▸ Dataset excerpts
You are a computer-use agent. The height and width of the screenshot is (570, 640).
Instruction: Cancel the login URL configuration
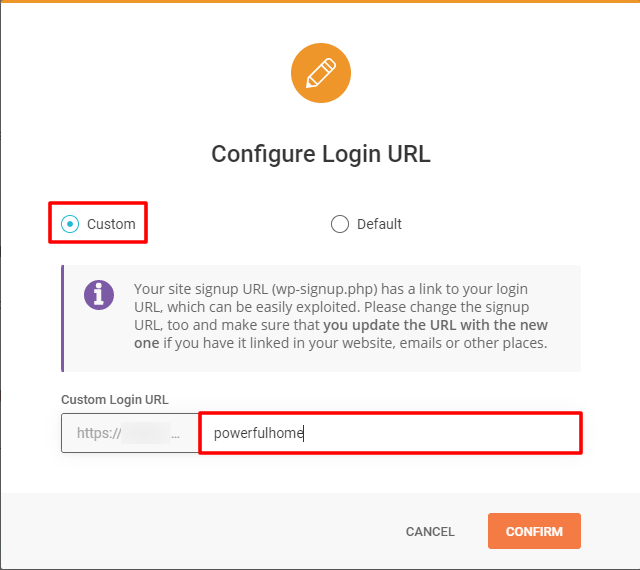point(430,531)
==
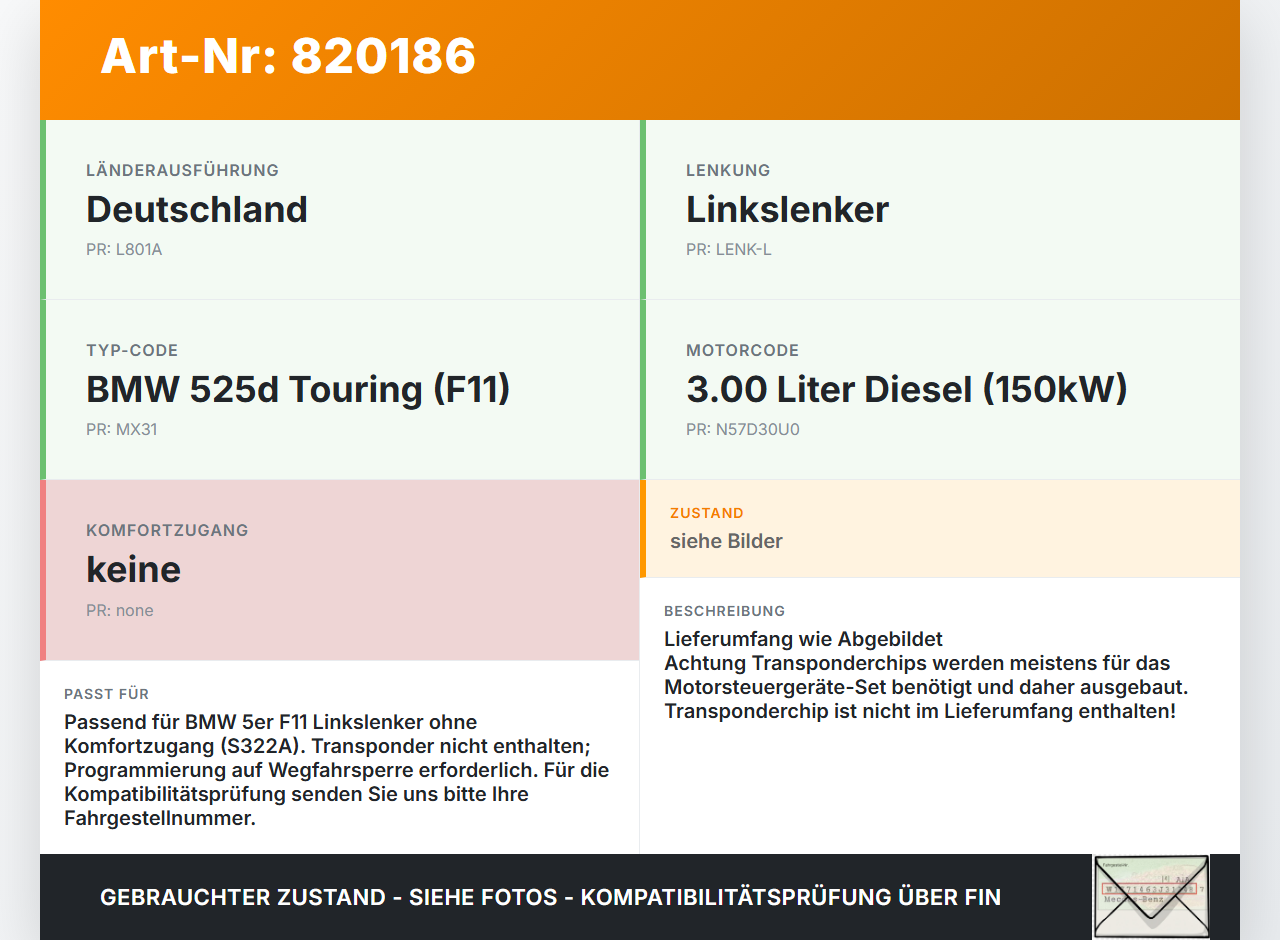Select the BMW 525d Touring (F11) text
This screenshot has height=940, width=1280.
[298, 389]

▸ Exercise goal
Render everything from the line containing "You are a computer-use" down to the line containing "point(430,531)" as a numbered list, leaving out blank lines and pictures.

▸ Exercise answer
1. You are a computer-use agent. The height and width of the screenshot is (570, 640).
2. Instruction: Cancel the login URL configuration
3. point(430,531)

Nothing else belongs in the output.